Cyber insurance conditions are getting harder

Cyber insurance has, until now, been a soft market, characterised by high capacity and low premiums. However, the market is starting to harden, as insurers see their payouts rising faster than the income from premiums: the industry’s loss ratio has risen.

Several factors are driving this hardening of the market:

  • Cyberattacks are constantly evolving, making it hard for insurers to assess the true risk of a client being attacked
  • The costs to recover from a cyberattack are increasing
  • The pandemic and growing use of the cloud have accelerated the interconnectedness of the business environment, increasing exposure

While most organisations already have some cyber insurance coverage, many are finding the bar for renewal is getting higher as capacity shrinks – and premiums are going up. It is also getting harder for many organisations to get insurance in the first place as the underwriting process grows more and more rigorous and overall capacity drops.

Good cybersecurity helps with cyber insurance

There is a direct relationship between cybersecurity and cyber insurance and having strong cyber defences in place can help in a number of ways:

#1 Good cybersecurity makes it easier to get cyber insurance

In light of the challenges facing the cyber insurance market, providers are focusing increasingly on managing – and reducing – risk. Good cybersecurity can help organisations reduce cyber risk which, in turn, makes a more attractive prospect for cyber insurance coverage.

#2 Good cybersecurity helps reduce premiums

Just as being a non-alcoholic, non-smoker and having good medical reports reduce your health insurance premiums, having advanced IT defences helps reduce cyber insurance costs. While the insurers’ exact premium calculation algorithms are a closely guarded secret, customers consistently say that the quality of their protection impacts their premiums.

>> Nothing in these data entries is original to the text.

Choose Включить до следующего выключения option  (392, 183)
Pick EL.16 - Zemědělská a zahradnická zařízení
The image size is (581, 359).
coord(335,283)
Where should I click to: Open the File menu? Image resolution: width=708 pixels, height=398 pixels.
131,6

#3 Good cybersecurity reduces likelihood of claim, higher premiums in future

As with other forms of insurance, if you make a claim, you can expect a significant increase in your premiums in subsequent years. By minimising risk of being impacted by a cyberattack, organisations reduce the likelihood of calling on their policy – and help keep your premiums down.

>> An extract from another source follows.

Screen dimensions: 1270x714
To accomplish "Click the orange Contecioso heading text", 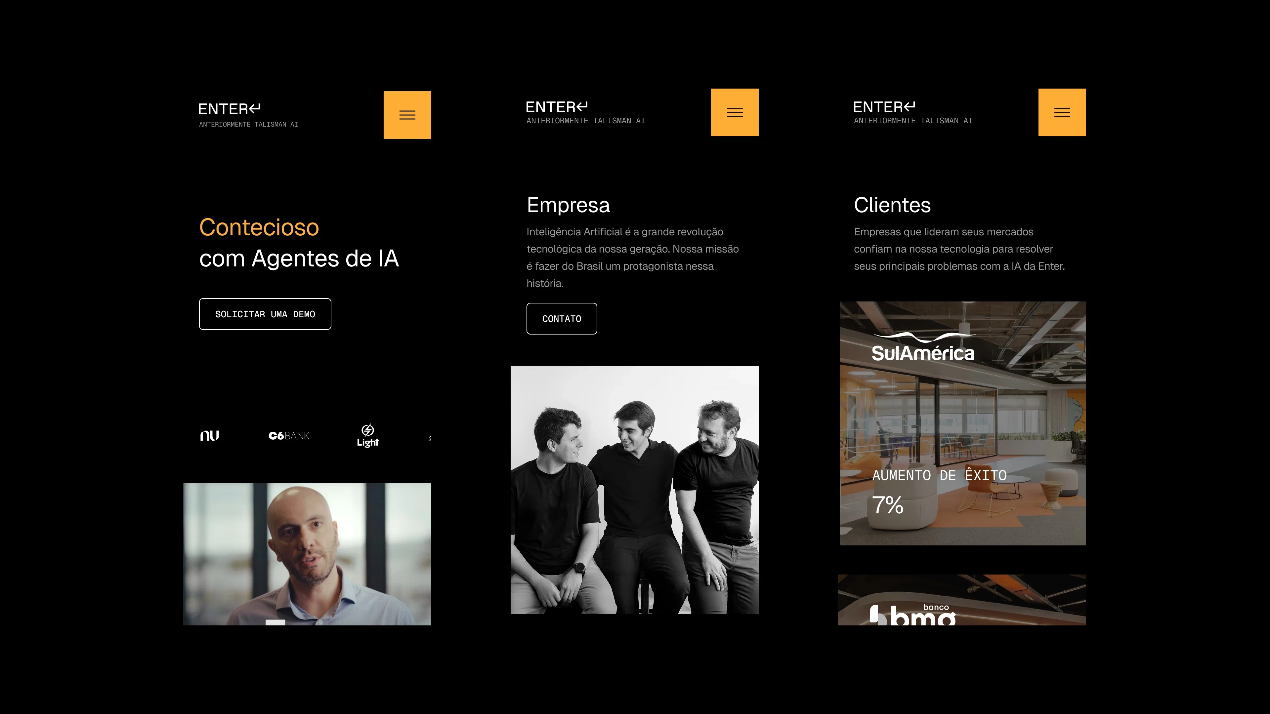I will [x=259, y=227].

#4 Good cybersecurity reduces the risks of non-payment

Poor IT security hygiene can prevent organisations from receiving financial support in the event of an incident. If the insurer believes that the organisation left the door open through weak practices, they may have grounds to not pay out.

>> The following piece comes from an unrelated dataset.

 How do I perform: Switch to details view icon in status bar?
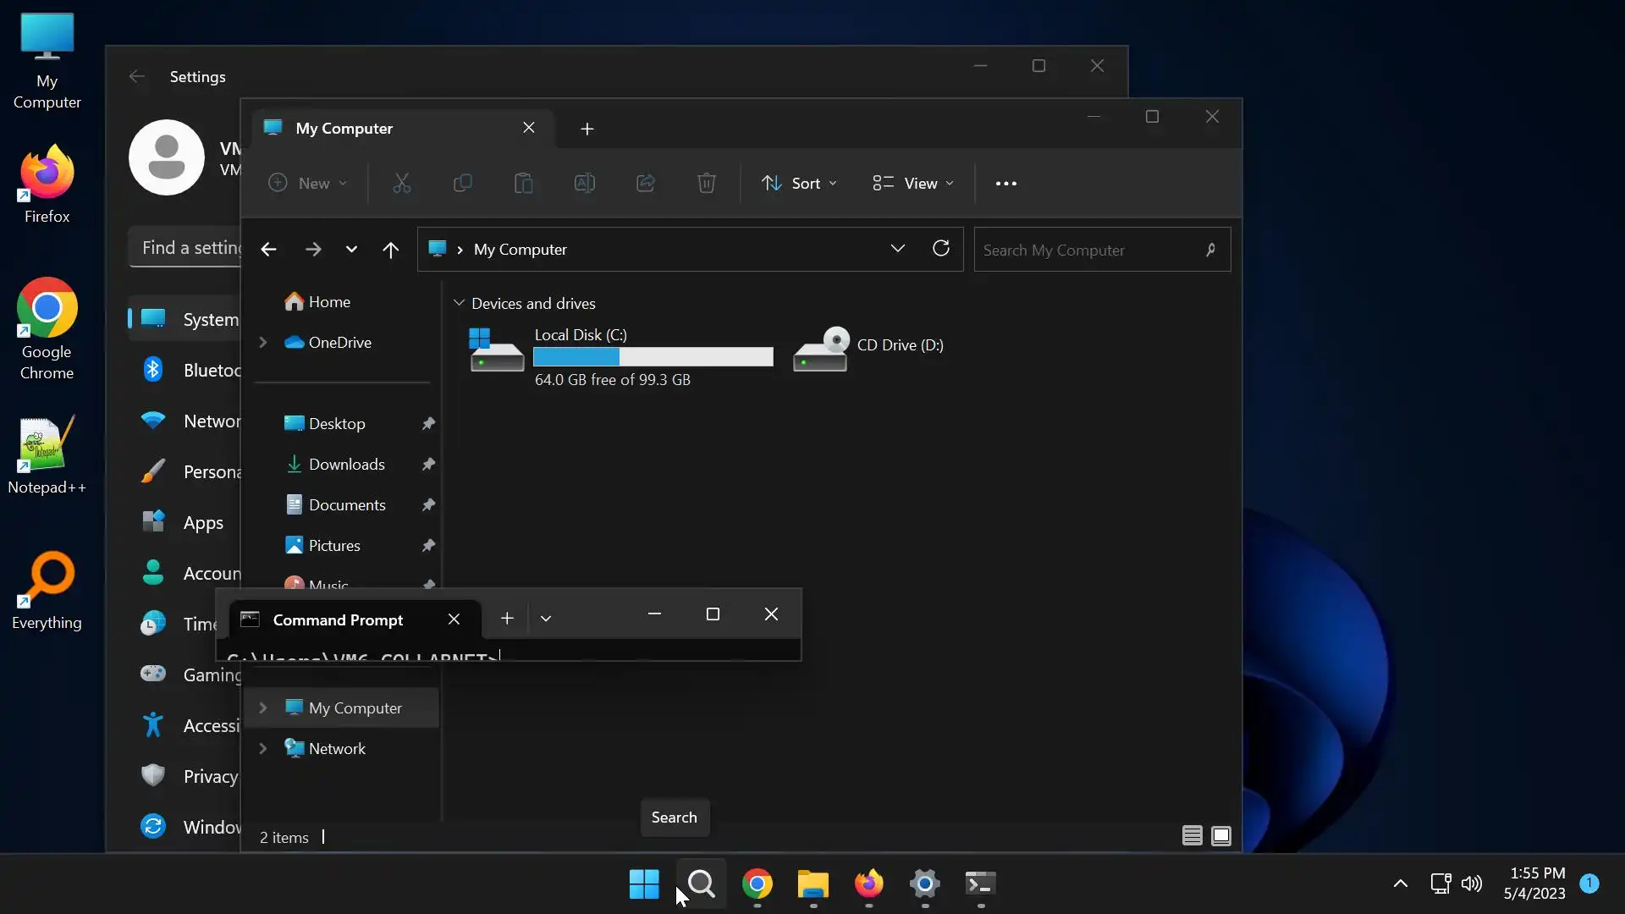[x=1192, y=836]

#5 Good cybersecurity can minimise the impact and cost if an incident occurs

Responding quickly and appropriately to a cyberattack can significantly reduce the impact and cost of the incident. Having a malware incident response plan in place and being able to call on experienced incident responders will help to minimise the fall-out from the attack.

Cybersecurity and cyber insurance both are necessary, and they complement each other. Just like a health insurance protects from the financial impact of a disease but not from the disease itself, cyber insurance protects from the impact of cybercrime though not from the crime itself.

Lastly, organisations must not fall into the trap of prioritising cyber insurance ahead of all security measures; in fact, insurers may not provide insurance if an organisation does not have adequate security measures in place. In addition, by investing and prioritising security, it can become easier to get coverage, lower premiums, and remove barriers to pay outs if you need to make a claim.


Organisations must not fall into the trap of prioritising cyber insurance ahead of security since insurers may not provide insurance if the organisation does not have adequate measures in place.